25 April 2016

Annotated Game #156: It's never too late to equalize (redux)

This next game has a similar theme to Annotated Game #153.  One of the valuable outcomes of analyzing your own games is seeing patterns in your play that you had not been aware of before, and hopefully improving your performance as a result.  We've previous seen an example of this in Annotated Game #63: Third Time's the Charm (?)

Here in this fourth-round tournament game we see (similar to other recent games) how I was struggling out of an unfamiliar opening and gave my opponent the initiative and a significant edge.  However, I didn't give up and kept searching for active counterplay, using an exchange sacrifice on move 19 to sabotage my opponent's initiative.  On moves 28 and 31 I again employ these principles and achieve equality - only to overlook the best way I could have made it concrete.  After move 35 White is winning and that becomes obviously so after the endgame is reached, although I struggle on for a while down the exchange.

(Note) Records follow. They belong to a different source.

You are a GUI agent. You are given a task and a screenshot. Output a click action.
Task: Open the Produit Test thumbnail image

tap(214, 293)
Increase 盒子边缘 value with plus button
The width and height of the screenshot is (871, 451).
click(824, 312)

One of the other themes to emerge from these game analyses is that against Class competition, it's likely that your opponent will make enough mistakes to eventually let you back in the game, if the situation is sufficiently complicated and if you have sufficient potential for activating your pieces and creating threats.  Conversely, I think it's a good lesson for when you have the advantage, in that it's important to keep your opponent shut down and their pieces out of the game as much as possible.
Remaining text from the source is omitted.